### Required task
Pull out each of the lines below that contains the string "computer", treating uppercase and lowercase letters as different.

### Task data
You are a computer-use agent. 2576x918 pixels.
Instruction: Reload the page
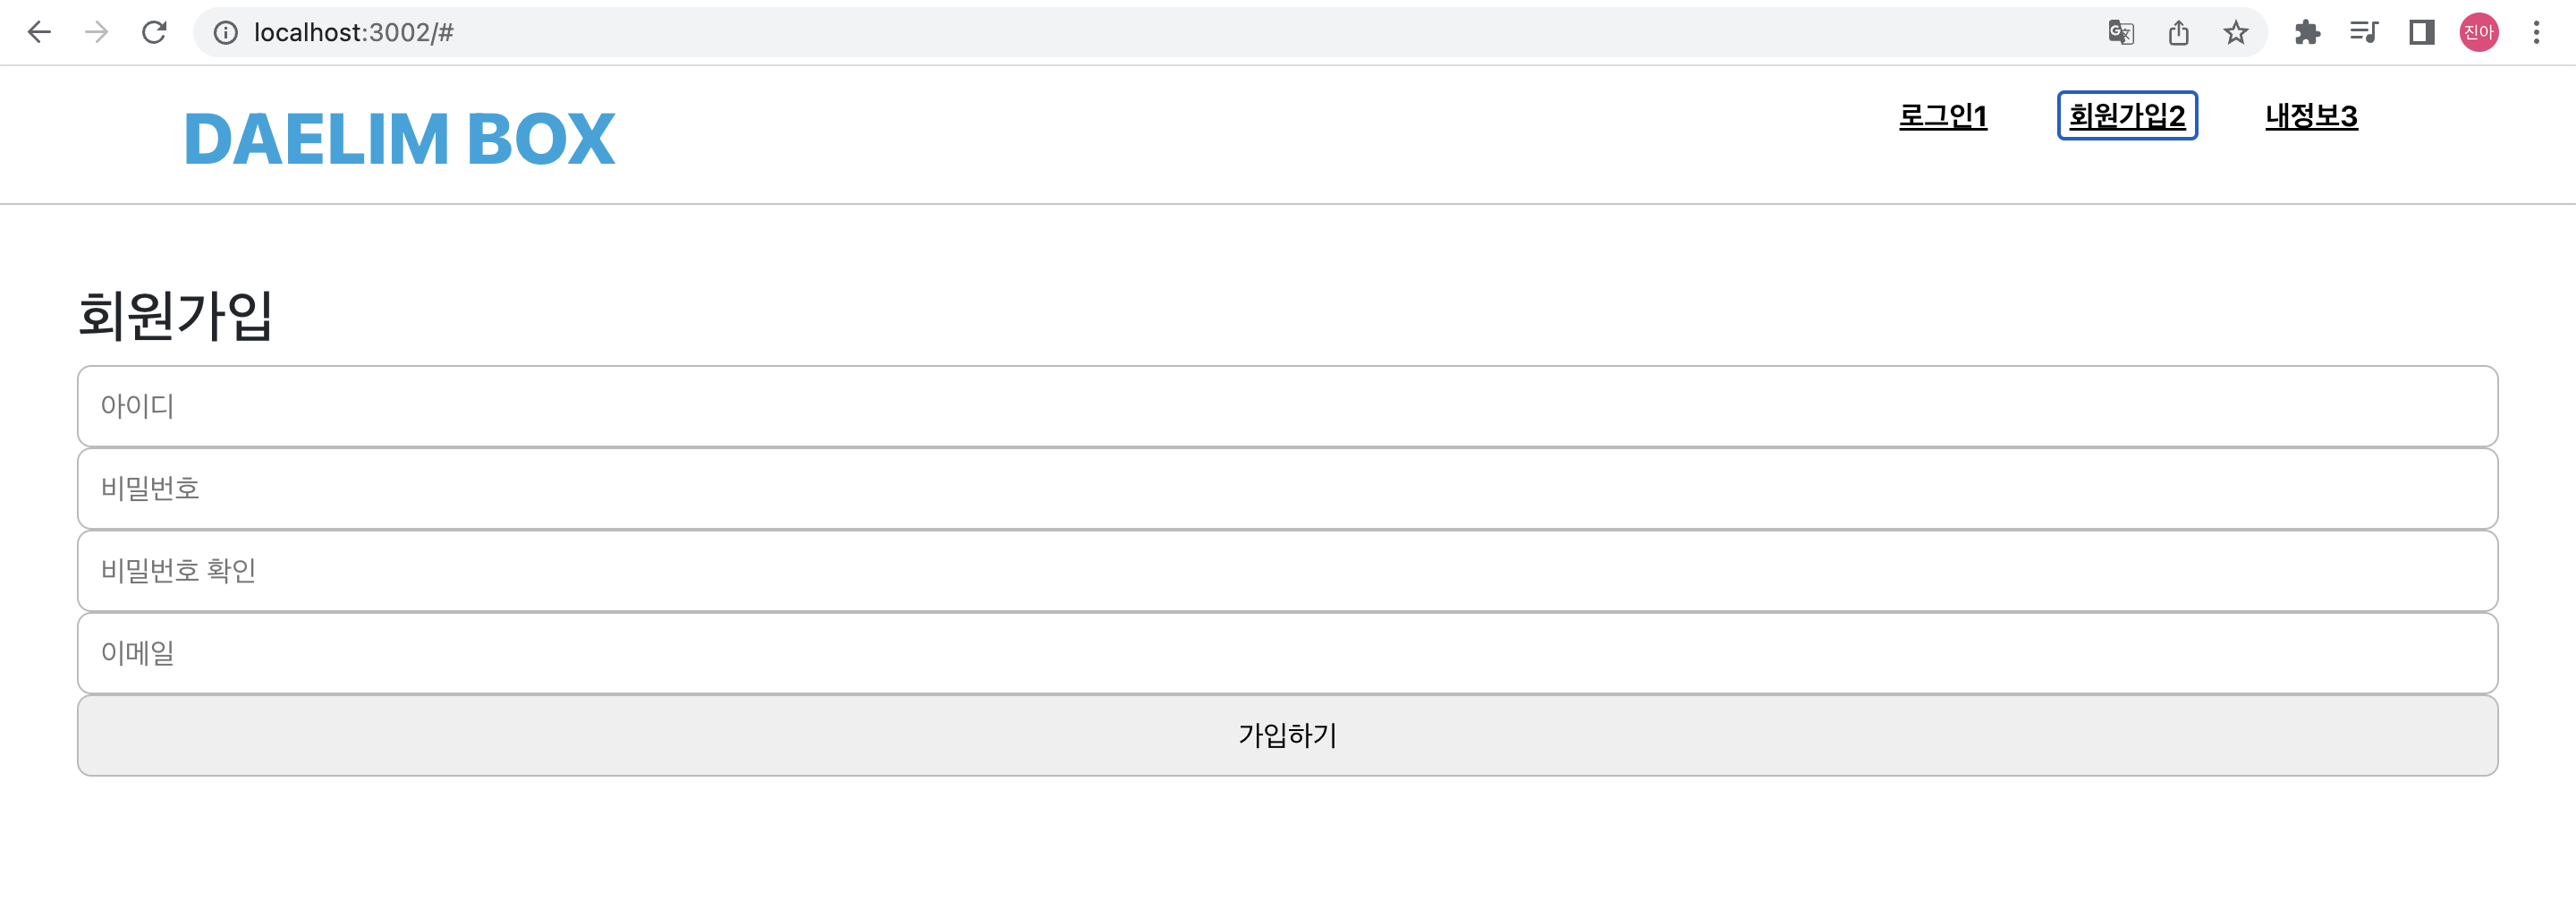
* * *
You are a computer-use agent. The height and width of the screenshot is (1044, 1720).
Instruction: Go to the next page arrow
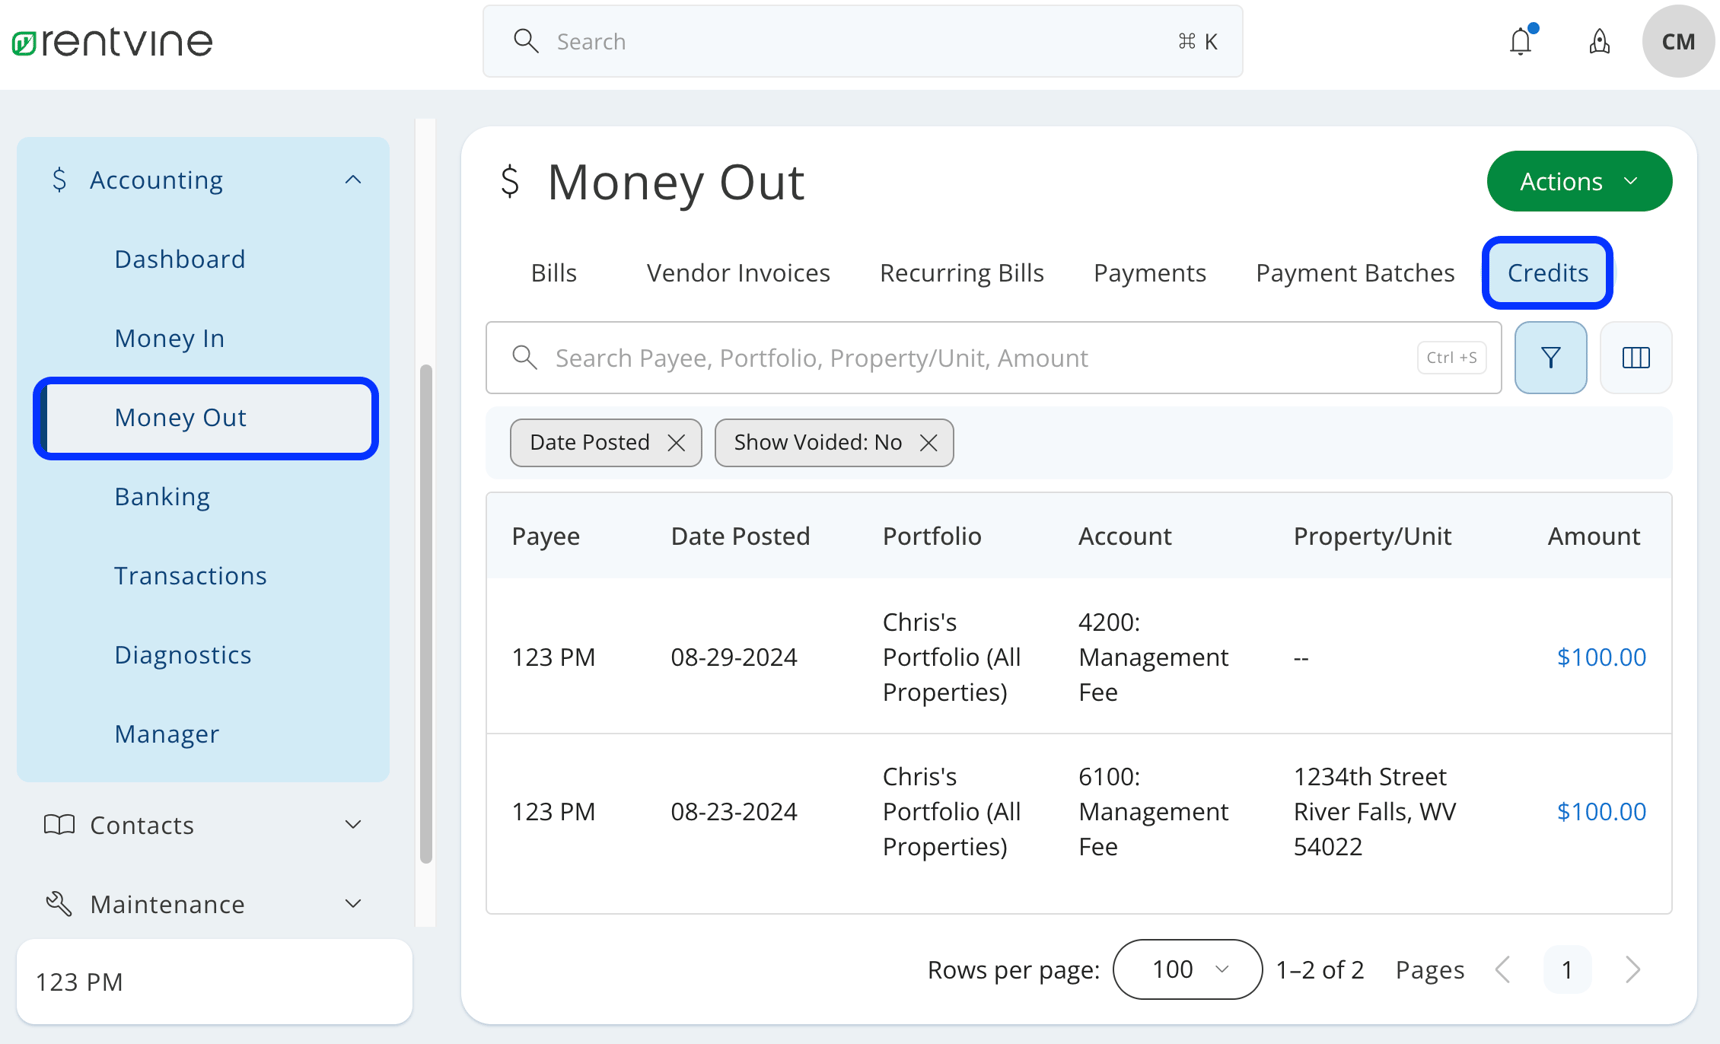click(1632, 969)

### Full answer
You are a computer-use agent. 2576x918 pixels.
You are a computer-use agent. The height and width of the screenshot is (1044, 1720).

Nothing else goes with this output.